DATASET RECORDS Block Start
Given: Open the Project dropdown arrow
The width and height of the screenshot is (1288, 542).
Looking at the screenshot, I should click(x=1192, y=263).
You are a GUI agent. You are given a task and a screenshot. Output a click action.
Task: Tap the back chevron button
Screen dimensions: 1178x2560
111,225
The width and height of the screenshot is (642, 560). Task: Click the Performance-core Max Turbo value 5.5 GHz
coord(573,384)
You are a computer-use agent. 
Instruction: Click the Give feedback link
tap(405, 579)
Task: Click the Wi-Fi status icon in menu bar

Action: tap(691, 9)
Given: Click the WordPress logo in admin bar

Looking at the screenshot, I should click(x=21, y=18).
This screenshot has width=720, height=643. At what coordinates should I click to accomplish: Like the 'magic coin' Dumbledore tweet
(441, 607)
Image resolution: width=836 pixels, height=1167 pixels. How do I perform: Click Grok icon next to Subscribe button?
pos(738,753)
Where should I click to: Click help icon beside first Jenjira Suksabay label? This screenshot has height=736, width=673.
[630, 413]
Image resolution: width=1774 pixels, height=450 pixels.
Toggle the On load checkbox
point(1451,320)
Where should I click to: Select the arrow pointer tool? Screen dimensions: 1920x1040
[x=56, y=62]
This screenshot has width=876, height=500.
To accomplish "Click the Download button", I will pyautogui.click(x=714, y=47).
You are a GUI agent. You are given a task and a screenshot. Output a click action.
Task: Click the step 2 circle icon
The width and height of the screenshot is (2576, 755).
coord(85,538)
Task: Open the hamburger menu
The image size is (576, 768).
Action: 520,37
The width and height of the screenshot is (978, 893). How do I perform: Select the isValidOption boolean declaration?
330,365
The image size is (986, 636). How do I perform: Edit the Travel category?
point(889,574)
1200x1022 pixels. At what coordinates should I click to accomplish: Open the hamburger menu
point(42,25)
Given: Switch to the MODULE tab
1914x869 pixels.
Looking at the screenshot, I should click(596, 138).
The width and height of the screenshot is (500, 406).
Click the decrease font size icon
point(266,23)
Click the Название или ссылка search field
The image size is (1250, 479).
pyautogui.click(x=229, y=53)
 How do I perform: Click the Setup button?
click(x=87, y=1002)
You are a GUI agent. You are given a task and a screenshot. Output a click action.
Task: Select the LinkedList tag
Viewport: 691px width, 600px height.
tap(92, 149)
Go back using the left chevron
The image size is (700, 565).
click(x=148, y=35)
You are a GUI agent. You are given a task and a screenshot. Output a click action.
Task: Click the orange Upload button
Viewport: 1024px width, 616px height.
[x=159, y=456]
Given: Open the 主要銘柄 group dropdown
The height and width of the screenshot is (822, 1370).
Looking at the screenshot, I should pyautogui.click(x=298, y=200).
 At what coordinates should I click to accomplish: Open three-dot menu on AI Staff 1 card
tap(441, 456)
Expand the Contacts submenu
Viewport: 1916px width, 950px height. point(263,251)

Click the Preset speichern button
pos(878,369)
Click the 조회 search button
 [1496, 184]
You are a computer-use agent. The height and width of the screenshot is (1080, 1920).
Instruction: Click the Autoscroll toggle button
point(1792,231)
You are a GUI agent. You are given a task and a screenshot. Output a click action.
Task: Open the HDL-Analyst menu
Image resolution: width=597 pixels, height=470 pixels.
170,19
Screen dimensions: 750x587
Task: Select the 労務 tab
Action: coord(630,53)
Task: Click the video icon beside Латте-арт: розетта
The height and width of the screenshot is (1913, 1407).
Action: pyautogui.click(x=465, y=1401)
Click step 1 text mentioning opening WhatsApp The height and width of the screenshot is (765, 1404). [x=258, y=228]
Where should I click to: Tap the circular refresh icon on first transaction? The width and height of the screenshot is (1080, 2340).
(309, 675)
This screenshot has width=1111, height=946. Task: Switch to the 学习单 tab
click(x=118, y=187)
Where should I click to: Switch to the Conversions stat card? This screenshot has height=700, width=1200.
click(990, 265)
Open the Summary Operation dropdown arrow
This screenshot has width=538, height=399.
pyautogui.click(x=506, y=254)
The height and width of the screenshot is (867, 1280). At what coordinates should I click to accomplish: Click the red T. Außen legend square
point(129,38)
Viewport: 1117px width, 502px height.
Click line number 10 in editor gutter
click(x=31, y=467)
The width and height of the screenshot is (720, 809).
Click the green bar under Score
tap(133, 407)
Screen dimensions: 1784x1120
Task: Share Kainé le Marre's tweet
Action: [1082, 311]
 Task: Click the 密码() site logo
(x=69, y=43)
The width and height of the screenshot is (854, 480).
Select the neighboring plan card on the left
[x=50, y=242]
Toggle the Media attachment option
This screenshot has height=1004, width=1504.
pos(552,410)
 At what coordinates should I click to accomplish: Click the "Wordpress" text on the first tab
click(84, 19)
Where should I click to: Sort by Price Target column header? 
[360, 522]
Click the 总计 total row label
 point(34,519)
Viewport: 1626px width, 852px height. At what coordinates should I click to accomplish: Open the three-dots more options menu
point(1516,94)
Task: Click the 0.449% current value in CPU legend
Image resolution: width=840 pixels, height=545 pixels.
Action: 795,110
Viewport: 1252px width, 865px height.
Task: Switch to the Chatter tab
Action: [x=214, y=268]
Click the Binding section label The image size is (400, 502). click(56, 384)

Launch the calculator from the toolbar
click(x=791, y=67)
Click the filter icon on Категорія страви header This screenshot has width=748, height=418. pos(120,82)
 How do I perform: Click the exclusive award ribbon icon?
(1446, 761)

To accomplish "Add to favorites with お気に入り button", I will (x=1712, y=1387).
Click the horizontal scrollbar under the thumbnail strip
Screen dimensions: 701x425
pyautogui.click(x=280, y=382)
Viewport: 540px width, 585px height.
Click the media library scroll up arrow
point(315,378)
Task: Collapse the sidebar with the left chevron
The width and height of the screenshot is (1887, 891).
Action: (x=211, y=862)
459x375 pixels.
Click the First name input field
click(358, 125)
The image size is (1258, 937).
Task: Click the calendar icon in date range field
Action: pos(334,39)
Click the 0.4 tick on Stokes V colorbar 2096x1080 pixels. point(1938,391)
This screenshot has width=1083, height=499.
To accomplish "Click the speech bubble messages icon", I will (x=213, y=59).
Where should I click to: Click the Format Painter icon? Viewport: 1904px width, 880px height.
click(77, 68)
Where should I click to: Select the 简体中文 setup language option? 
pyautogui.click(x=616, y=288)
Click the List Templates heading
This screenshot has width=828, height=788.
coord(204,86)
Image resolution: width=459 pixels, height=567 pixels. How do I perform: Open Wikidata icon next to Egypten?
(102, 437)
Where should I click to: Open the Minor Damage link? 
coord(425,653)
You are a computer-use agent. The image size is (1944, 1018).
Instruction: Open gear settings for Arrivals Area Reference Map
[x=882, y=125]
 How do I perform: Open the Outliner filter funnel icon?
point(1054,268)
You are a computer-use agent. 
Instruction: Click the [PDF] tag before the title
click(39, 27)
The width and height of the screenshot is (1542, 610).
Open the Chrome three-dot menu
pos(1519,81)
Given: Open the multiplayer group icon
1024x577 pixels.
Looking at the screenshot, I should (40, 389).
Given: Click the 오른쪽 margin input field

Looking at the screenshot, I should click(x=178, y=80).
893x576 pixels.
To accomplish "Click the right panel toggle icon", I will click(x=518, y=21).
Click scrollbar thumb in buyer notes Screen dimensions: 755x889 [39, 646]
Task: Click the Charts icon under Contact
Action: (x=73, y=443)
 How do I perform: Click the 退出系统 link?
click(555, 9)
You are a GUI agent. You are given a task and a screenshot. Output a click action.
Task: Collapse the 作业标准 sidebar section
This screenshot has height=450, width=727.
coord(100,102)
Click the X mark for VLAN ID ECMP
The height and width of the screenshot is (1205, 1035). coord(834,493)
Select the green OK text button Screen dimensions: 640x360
DATASET RECORDS Block End
### BRIEF:
Please give the listing above one more time, exactly as it reads.

### OUTPUT OF THE EXERCISE:
Given: Open the Project dropdown arrow
The width and height of the screenshot is (1288, 542).
Looking at the screenshot, I should click(x=1192, y=263).
You are a GUI agent. You are given a task and a screenshot. Output a click action.
Task: Tap the back chevron button
Screen dimensions: 1178x2560
111,225
The width and height of the screenshot is (642, 560). Task: Click the Performance-core Max Turbo value 5.5 GHz
coord(573,384)
You are a computer-use agent. 
Instruction: Click the Give feedback link
tap(405, 579)
Task: Click the Wi-Fi status icon in menu bar

Action: tap(691, 9)
Given: Click the WordPress logo in admin bar

Looking at the screenshot, I should click(x=21, y=18).
This screenshot has width=720, height=643. At what coordinates should I click to accomplish: Like the 'magic coin' Dumbledore tweet
(441, 607)
Image resolution: width=836 pixels, height=1167 pixels. How do I perform: Click Grok icon next to Subscribe button?
pos(738,753)
Where should I click to: Click help icon beside first Jenjira Suksabay label? This screenshot has height=736, width=673.
[630, 413]
Image resolution: width=1774 pixels, height=450 pixels.
Toggle the On load checkbox
point(1451,320)
Where should I click to: Select the arrow pointer tool? Screen dimensions: 1920x1040
[x=56, y=62]
This screenshot has width=876, height=500.
To accomplish "Click the Download button", I will pyautogui.click(x=714, y=47).
You are a GUI agent. You are given a task and a screenshot. Output a click action.
Task: Click the step 2 circle icon
The width and height of the screenshot is (2576, 755).
coord(85,538)
Task: Open the hamburger menu
The image size is (576, 768).
Action: 520,37
The width and height of the screenshot is (978, 893). How do I perform: Select the isValidOption boolean declaration?
330,365
The image size is (986, 636). How do I perform: Edit the Travel category?
point(889,574)
1200x1022 pixels. At what coordinates should I click to accomplish: Open the hamburger menu
point(42,25)
Given: Switch to the MODULE tab
1914x869 pixels.
Looking at the screenshot, I should click(596, 138).
The width and height of the screenshot is (500, 406).
Click the decrease font size icon
point(266,23)
Click the Название или ссылка search field
The image size is (1250, 479).
pyautogui.click(x=229, y=53)
 How do I perform: Click the Setup button?
click(x=87, y=1002)
You are a GUI agent. You are given a task and a screenshot. Output a click action.
Task: Select the LinkedList tag
Viewport: 691px width, 600px height.
tap(92, 149)
Go back using the left chevron
The image size is (700, 565).
click(x=148, y=35)
You are a GUI agent. You are given a task and a screenshot. Output a click action.
Task: Click the orange Upload button
Viewport: 1024px width, 616px height.
[x=159, y=456]
Given: Open the 主要銘柄 group dropdown
The height and width of the screenshot is (822, 1370).
Looking at the screenshot, I should pyautogui.click(x=298, y=200).
 At what coordinates should I click to accomplish: Open three-dot menu on AI Staff 1 card
tap(441, 456)
Expand the Contacts submenu
Viewport: 1916px width, 950px height. point(263,251)

Click the Preset speichern button
pos(878,369)
Click the 조회 search button
 [1496, 184]
You are a computer-use agent. The height and width of the screenshot is (1080, 1920).
Instruction: Click the Autoscroll toggle button
point(1792,231)
You are a GUI agent. You are given a task and a screenshot. Output a click action.
Task: Open the HDL-Analyst menu
Image resolution: width=597 pixels, height=470 pixels.
170,19
Screen dimensions: 750x587
Task: Select the 労務 tab
Action: coord(630,53)
Task: Click the video icon beside Латте-арт: розетта
The height and width of the screenshot is (1913, 1407).
Action: pyautogui.click(x=465, y=1401)
Click step 1 text mentioning opening WhatsApp The height and width of the screenshot is (765, 1404). [x=258, y=228]
Where should I click to: Tap the circular refresh icon on first transaction? The width and height of the screenshot is (1080, 2340).
(309, 675)
This screenshot has width=1111, height=946. Task: Switch to the 学习单 tab
click(x=118, y=187)
Where should I click to: Switch to the Conversions stat card? This screenshot has height=700, width=1200.
click(990, 265)
Open the Summary Operation dropdown arrow
This screenshot has width=538, height=399.
pyautogui.click(x=506, y=254)
The height and width of the screenshot is (867, 1280). At what coordinates should I click to accomplish: Click the red T. Außen legend square
point(129,38)
Viewport: 1117px width, 502px height.
Click line number 10 in editor gutter
click(x=31, y=467)
The width and height of the screenshot is (720, 809).
Click the green bar under Score
tap(133, 407)
Screen dimensions: 1784x1120
Task: Share Kainé le Marre's tweet
Action: [1082, 311]
 Task: Click the 密码() site logo
(x=69, y=43)
The width and height of the screenshot is (854, 480).
Select the neighboring plan card on the left
[x=50, y=242]
Toggle the Media attachment option
This screenshot has height=1004, width=1504.
pos(552,410)
 At what coordinates should I click to accomplish: Click the "Wordpress" text on the first tab
click(84, 19)
Where should I click to: Sort by Price Target column header? 
[360, 522]
Click the 总计 total row label
 point(34,519)
Viewport: 1626px width, 852px height. At what coordinates should I click to accomplish: Open the three-dots more options menu
point(1516,94)
Task: Click the 0.449% current value in CPU legend
Image resolution: width=840 pixels, height=545 pixels.
Action: 795,110
Viewport: 1252px width, 865px height.
Task: Switch to the Chatter tab
Action: [x=214, y=268]
Click the Binding section label The image size is (400, 502). click(56, 384)

Launch the calculator from the toolbar
click(x=791, y=67)
Click the filter icon on Категорія страви header This screenshot has width=748, height=418. pos(120,82)
 How do I perform: Click the exclusive award ribbon icon?
(1446, 761)

To accomplish "Add to favorites with お気に入り button", I will (x=1712, y=1387).
Click the horizontal scrollbar under the thumbnail strip
Screen dimensions: 701x425
pyautogui.click(x=280, y=382)
Viewport: 540px width, 585px height.
Click the media library scroll up arrow
point(315,378)
Task: Collapse the sidebar with the left chevron
The width and height of the screenshot is (1887, 891).
Action: (x=211, y=862)
459x375 pixels.
Click the First name input field
click(358, 125)
The image size is (1258, 937).
Task: Click the calendar icon in date range field
Action: pos(334,39)
Click the 0.4 tick on Stokes V colorbar 2096x1080 pixels. point(1938,391)
This screenshot has width=1083, height=499.
To accomplish "Click the speech bubble messages icon", I will (x=213, y=59).
Where should I click to: Click the Format Painter icon? Viewport: 1904px width, 880px height.
click(77, 68)
Where should I click to: Select the 简体中文 setup language option? 
pyautogui.click(x=616, y=288)
Click the List Templates heading
This screenshot has width=828, height=788.
coord(204,86)
Image resolution: width=459 pixels, height=567 pixels. How do I perform: Open Wikidata icon next to Egypten?
(102, 437)
Where should I click to: Open the Minor Damage link? 
coord(425,653)
You are a computer-use agent. The image size is (1944, 1018).
Instruction: Open gear settings for Arrivals Area Reference Map
[x=882, y=125]
 How do I perform: Open the Outliner filter funnel icon?
point(1054,268)
You are a computer-use agent. 
Instruction: Click the [PDF] tag before the title
click(39, 27)
The width and height of the screenshot is (1542, 610).
Open the Chrome three-dot menu
pos(1519,81)
Given: Open the multiplayer group icon
1024x577 pixels.
Looking at the screenshot, I should (40, 389).
Given: Click the 오른쪽 margin input field

Looking at the screenshot, I should click(x=178, y=80).
893x576 pixels.
To accomplish "Click the right panel toggle icon", I will click(x=518, y=21).
Click scrollbar thumb in buyer notes Screen dimensions: 755x889 [39, 646]
Task: Click the Charts icon under Contact
Action: (x=73, y=443)
 How do I perform: Click the 退出系统 link?
click(555, 9)
You are a GUI agent. You are given a task and a screenshot. Output a click action.
Task: Collapse the 作业标准 sidebar section
This screenshot has height=450, width=727.
coord(100,102)
Click the X mark for VLAN ID ECMP
The height and width of the screenshot is (1205, 1035). coord(834,493)
Select the green OK text button Screen dimensions: 640x360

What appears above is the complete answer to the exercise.